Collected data
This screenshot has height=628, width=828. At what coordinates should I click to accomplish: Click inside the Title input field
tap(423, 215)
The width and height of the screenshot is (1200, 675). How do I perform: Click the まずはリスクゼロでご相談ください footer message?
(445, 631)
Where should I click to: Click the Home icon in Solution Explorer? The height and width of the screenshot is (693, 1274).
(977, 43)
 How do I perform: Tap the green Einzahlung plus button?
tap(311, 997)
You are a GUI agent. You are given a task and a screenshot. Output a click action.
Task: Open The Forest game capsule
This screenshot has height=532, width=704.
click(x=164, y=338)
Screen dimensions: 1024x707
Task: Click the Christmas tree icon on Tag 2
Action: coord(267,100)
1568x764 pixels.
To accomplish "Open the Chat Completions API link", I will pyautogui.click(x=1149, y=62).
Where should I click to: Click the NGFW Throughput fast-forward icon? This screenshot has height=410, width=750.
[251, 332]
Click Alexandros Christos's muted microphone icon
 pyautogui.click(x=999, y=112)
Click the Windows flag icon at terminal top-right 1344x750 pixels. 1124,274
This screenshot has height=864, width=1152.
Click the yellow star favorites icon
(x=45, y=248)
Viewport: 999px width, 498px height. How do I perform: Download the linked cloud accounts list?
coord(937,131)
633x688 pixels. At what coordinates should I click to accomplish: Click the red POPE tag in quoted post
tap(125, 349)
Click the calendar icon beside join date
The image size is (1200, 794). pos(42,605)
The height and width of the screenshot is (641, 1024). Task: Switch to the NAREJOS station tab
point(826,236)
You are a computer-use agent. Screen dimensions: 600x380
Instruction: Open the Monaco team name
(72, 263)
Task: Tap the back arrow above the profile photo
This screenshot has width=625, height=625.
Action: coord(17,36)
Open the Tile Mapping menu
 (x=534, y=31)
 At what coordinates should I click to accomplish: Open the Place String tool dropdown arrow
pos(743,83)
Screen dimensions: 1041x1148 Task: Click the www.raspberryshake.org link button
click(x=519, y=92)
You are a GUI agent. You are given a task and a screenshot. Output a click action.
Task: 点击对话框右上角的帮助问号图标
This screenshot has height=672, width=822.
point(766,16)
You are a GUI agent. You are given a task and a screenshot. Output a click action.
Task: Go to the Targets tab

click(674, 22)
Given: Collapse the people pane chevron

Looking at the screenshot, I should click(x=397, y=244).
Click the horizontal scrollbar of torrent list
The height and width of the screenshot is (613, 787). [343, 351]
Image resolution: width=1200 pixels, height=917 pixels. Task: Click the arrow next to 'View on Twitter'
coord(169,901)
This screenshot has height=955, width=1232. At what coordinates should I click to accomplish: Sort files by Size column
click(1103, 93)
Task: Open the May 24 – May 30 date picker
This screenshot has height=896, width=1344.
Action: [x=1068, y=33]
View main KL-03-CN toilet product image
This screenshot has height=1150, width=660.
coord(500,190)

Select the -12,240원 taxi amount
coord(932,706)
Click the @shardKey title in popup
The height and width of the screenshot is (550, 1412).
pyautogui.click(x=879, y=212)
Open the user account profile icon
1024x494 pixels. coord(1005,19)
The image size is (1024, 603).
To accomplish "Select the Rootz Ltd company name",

Exercise description
Reproduce only the lines between the line containing "This screenshot has height=672, width=822." and the last line of the records, those two lines included, exactly.

Result below
This screenshot has height=672, width=822.
point(766,16)
You are a GUI agent. You are given a task and a screenshot. Output a click action.
Task: Go to the Targets tab

click(674, 22)
Given: Collapse the people pane chevron

Looking at the screenshot, I should click(x=397, y=244).
Click the horizontal scrollbar of torrent list
The height and width of the screenshot is (613, 787). [343, 351]
Image resolution: width=1200 pixels, height=917 pixels. Task: Click the arrow next to 'View on Twitter'
coord(169,901)
This screenshot has height=955, width=1232. At what coordinates should I click to accomplish: Sort files by Size column
click(1103, 93)
Task: Open the May 24 – May 30 date picker
This screenshot has height=896, width=1344.
Action: [x=1068, y=33]
View main KL-03-CN toilet product image
This screenshot has height=1150, width=660.
coord(500,190)

Select the -12,240원 taxi amount
coord(932,706)
Click the @shardKey title in popup
The height and width of the screenshot is (550, 1412).
pyautogui.click(x=879, y=212)
Open the user account profile icon
1024x494 pixels. coord(1005,19)
The image size is (1024, 603).
To accomplish "Select the Rootz Ltd company name",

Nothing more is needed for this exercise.